SparkResourceConfiguration Klasse

Computeressourcenkonfiguration für die Spark-Komponente oder den Spark-Auftrag.

Vererbung
azure.ai.ml.entities._mixins.RestTranslatableMixin
SparkResourceConfiguration
azure.ai.ml.entities._mixins.DictMixin
SparkResourceConfiguration

Konstruktor

SparkResourceConfiguration(*, instance_type: str | None = None, runtime_version: str | None = None)

Nur Schlüsselwortparameter

Name Beschreibung
instance_type

Der Typ des virtuellen Computers, der vom Computeziel verwendet werden soll.

runtime_version

Die Spark-Runtimeversion.

Beispiele

Konfigurieren eines SparkJobs mit SparkResourceConfiguration.

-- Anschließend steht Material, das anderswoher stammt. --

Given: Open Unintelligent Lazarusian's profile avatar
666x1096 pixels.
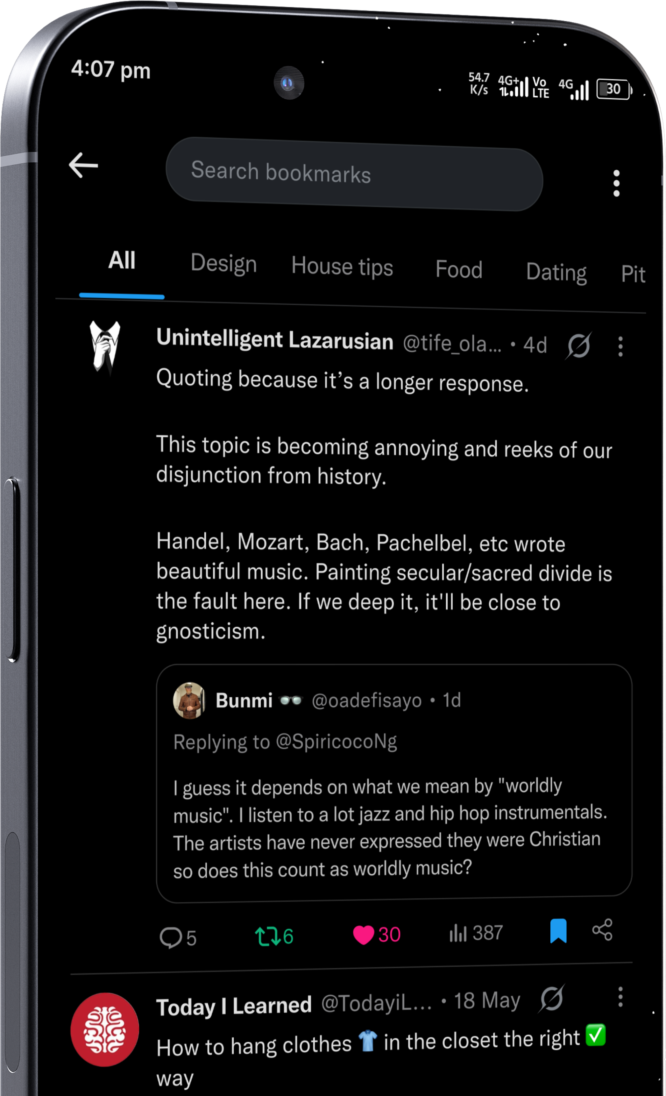Looking at the screenshot, I should click(x=105, y=347).
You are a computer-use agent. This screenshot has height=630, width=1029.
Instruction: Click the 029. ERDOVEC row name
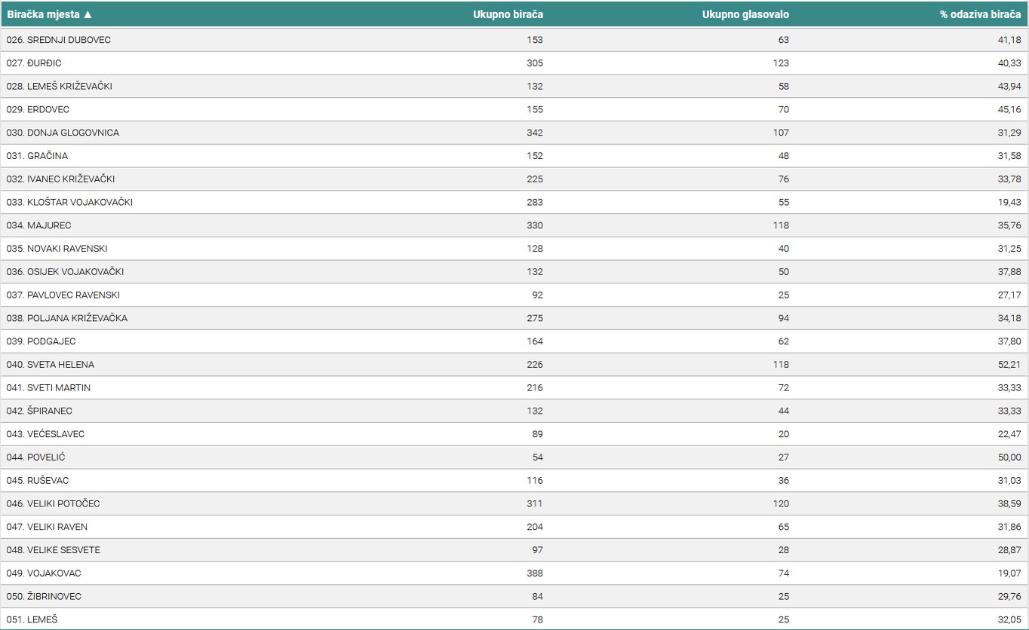click(38, 109)
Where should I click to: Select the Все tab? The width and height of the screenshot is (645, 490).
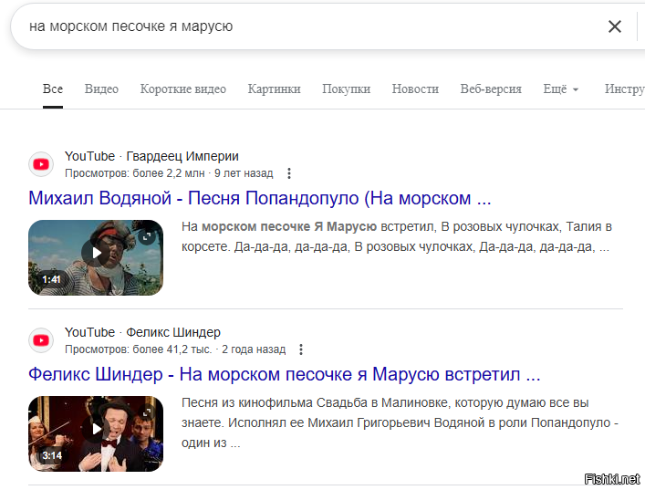coord(53,89)
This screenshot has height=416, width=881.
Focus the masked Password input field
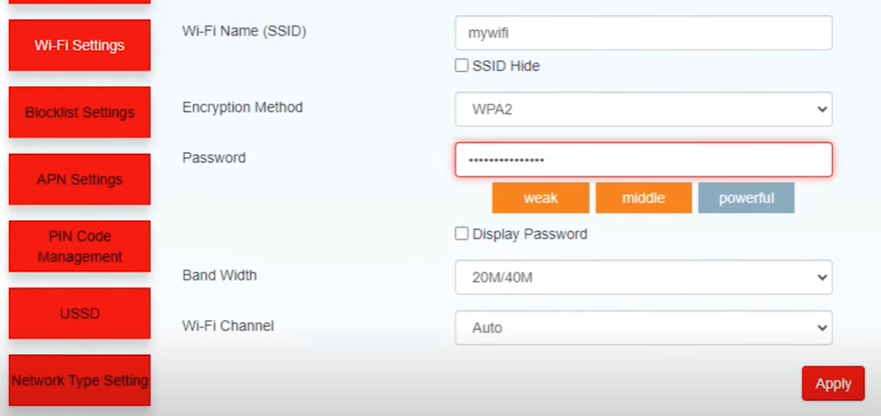click(643, 159)
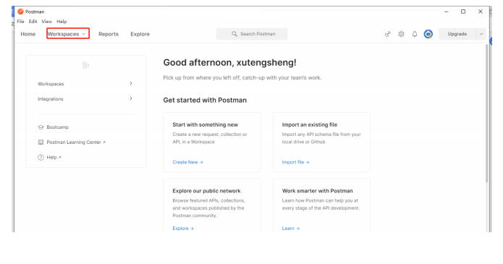Viewport: 503px width, 264px height.
Task: Open the notifications bell icon
Action: (x=415, y=34)
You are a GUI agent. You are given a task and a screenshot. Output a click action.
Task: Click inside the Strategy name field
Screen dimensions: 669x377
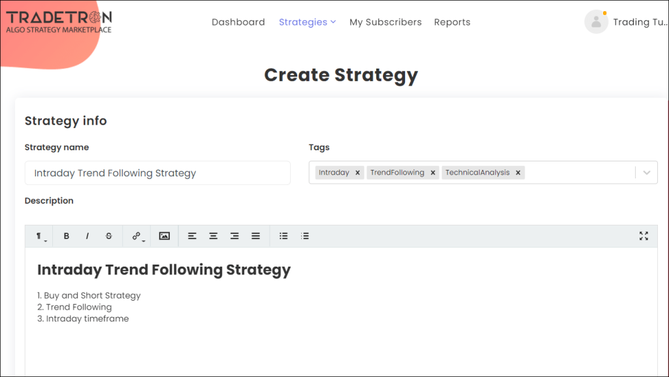click(157, 172)
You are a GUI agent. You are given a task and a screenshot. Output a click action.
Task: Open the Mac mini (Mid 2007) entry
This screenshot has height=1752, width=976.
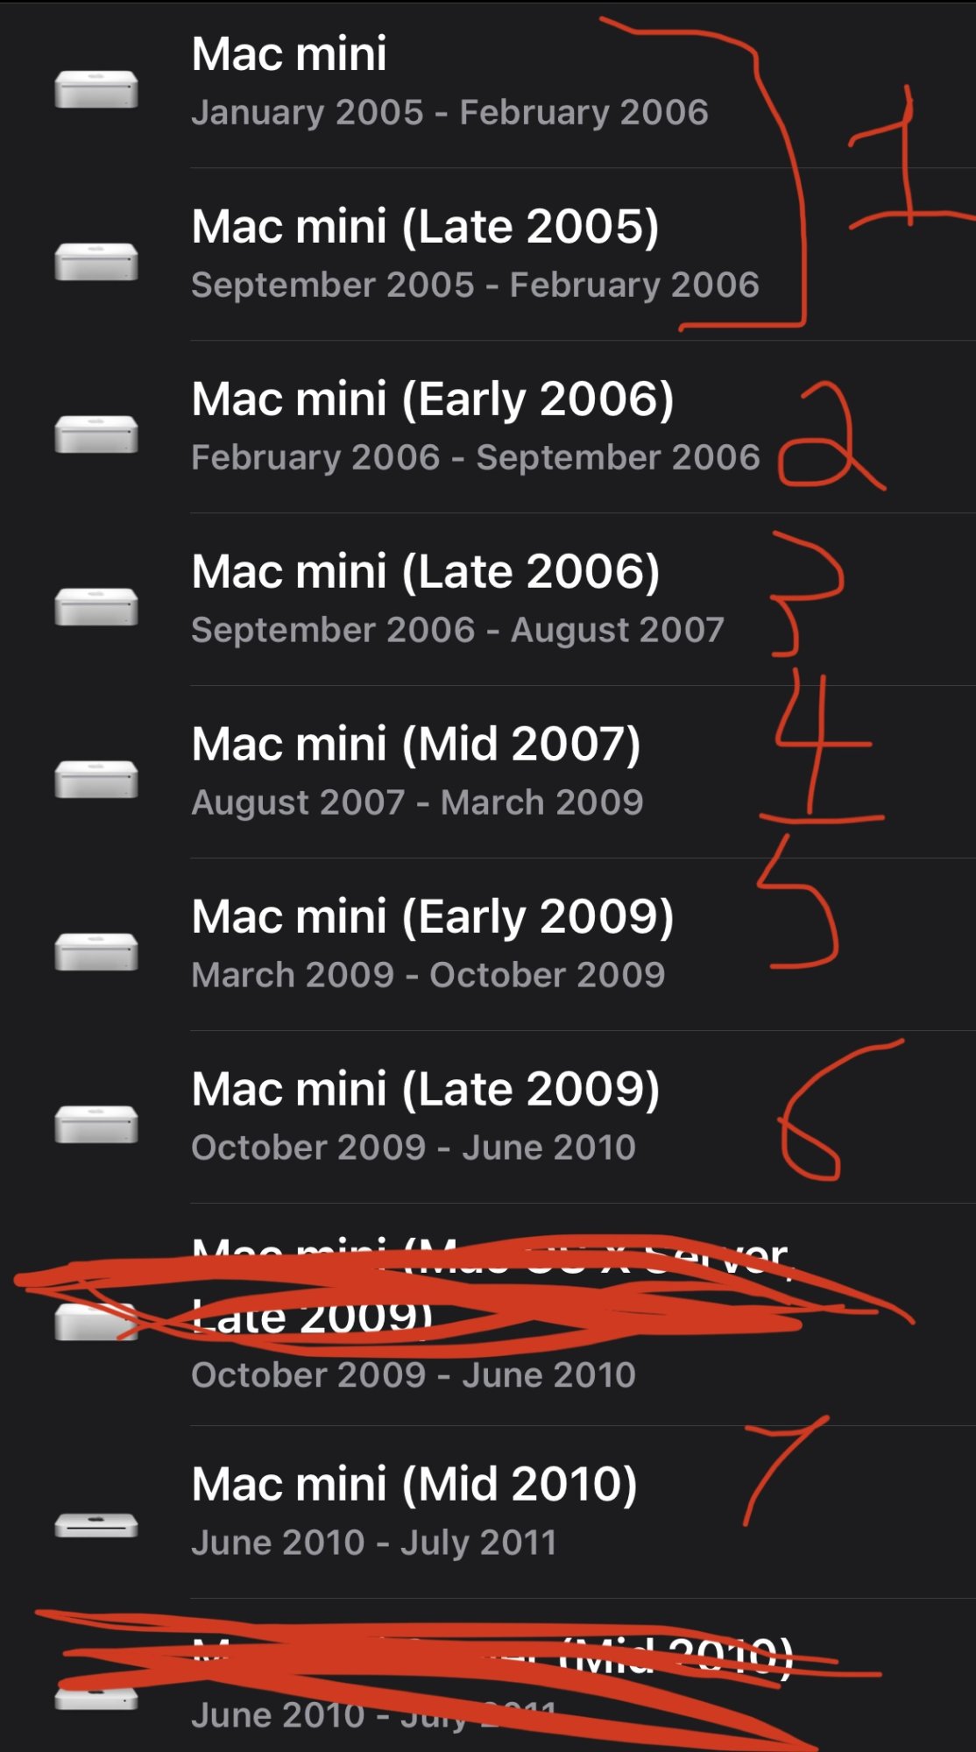coord(488,772)
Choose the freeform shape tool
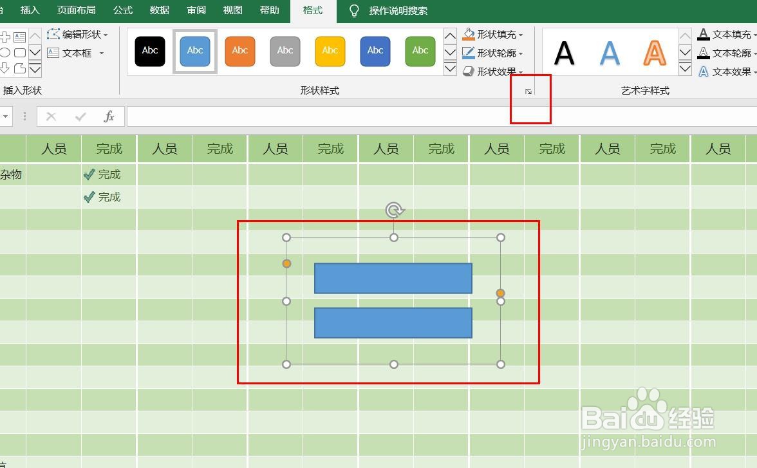The image size is (757, 468). (19, 69)
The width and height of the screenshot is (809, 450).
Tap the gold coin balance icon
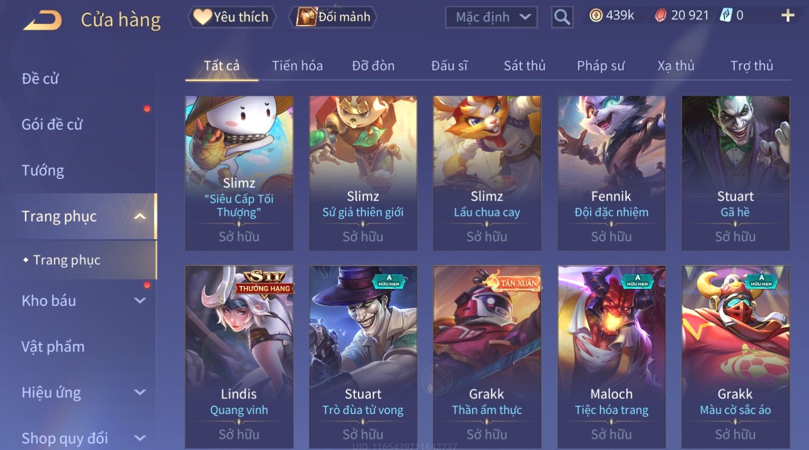596,16
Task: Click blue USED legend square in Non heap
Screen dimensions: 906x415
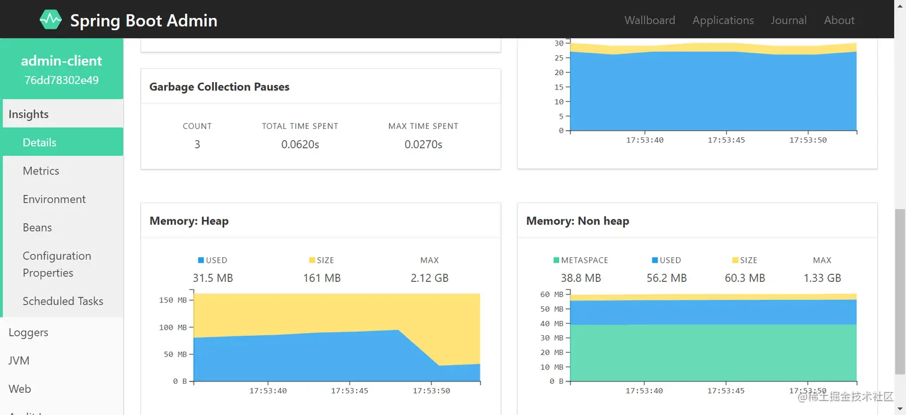Action: (655, 260)
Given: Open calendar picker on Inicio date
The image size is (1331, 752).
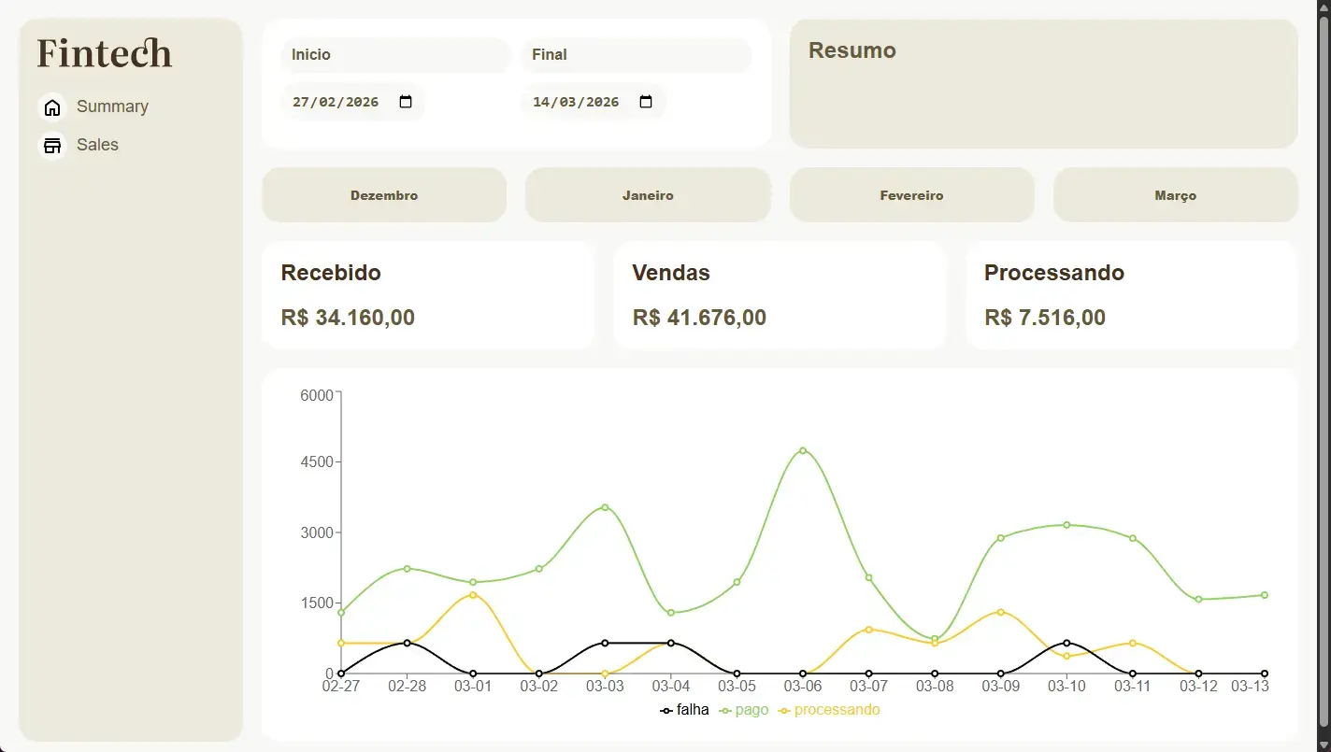Looking at the screenshot, I should (406, 102).
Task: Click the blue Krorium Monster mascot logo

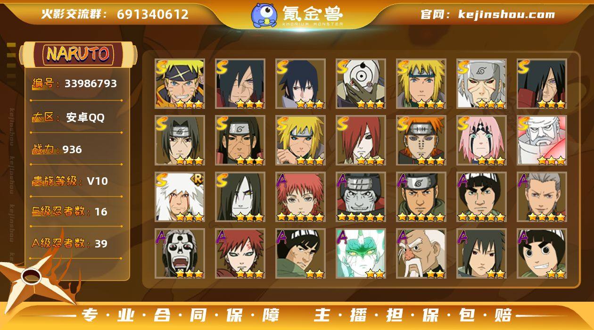Action: (x=264, y=15)
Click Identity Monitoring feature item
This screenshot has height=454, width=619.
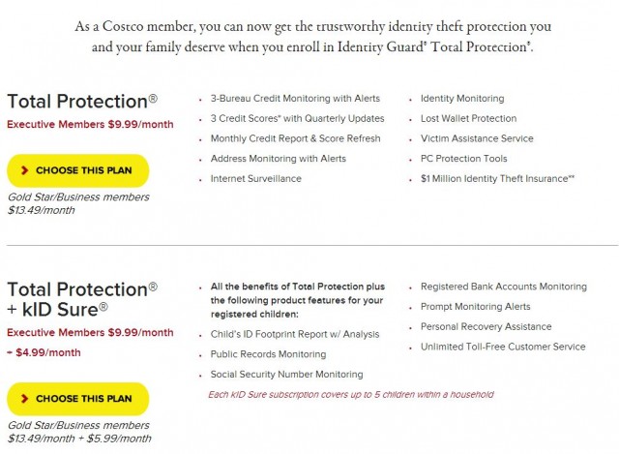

   from azure.ai.ml import Input, Output
   from azure.ai.ml.entities._credentials import AmlTokenConfiguration, SparkJob, SparkResourceConfiguration

   spark_job = SparkJob(
       code="./tests/test_configs/spark_job/basic_spark_job/src",
       entry={"file": "./main.py"},
       jars=["simple-1.1.1.jar"],
       identity=AmlTokenConfiguration(),
       driver_cores=1,
       driver_memory="2g",
       executor_cores=2,
       executor_memory="2g",
       executor_instances=2,
       dynamic_allocation_enabled=True,
       dynamic_allocation_min_executors=1,
       dynamic_allocation_max_executors=3,
       name="builder-spark-job",
       experiment_name="builder-spark-experiment-name",
       environment="AzureML-sklearn-1.0-ubuntu20.04-py38-cpu:33",
       inputs={
           "input1": Input(
               type="uri_file", path="azureml://datastores/workspaceblobstore/paths/python/data.csv", mode="direct"
           )
       },
       outputs={
           "output1": Output(
               type="uri_file",
               path="azureml://datastores/workspaceblobstore/spark_titanic_output/titanic.parquet",
               mode="direct",
           )
       },
       resources=SparkResourceConfiguration(instance_type="Standard_E8S_V3", runtime_version="3.2.0"),
   )

Methoden

get
has_key
items
keys
update
values

get

get(key: Any, default: Any | None = None) -> Any

Parameter

Name Beschreibung
key
Erforderlich
default
Standardwert: None

has_key

has_key(k: Any) -> bool

Parameter

Name Beschreibung
k
Erforderlich

items

items() -> list

keys

keys() -> list

update

update(*args: Any, **kwargs: Any) -> None

values

values() -> list

Attribute

instance_type_list

instance_type_list = ['standard_e4s_v3', 'standard_e8s_v3', 'standard_e16s_v3', 'standard_e32s_v3', 'standard_e64s_v3']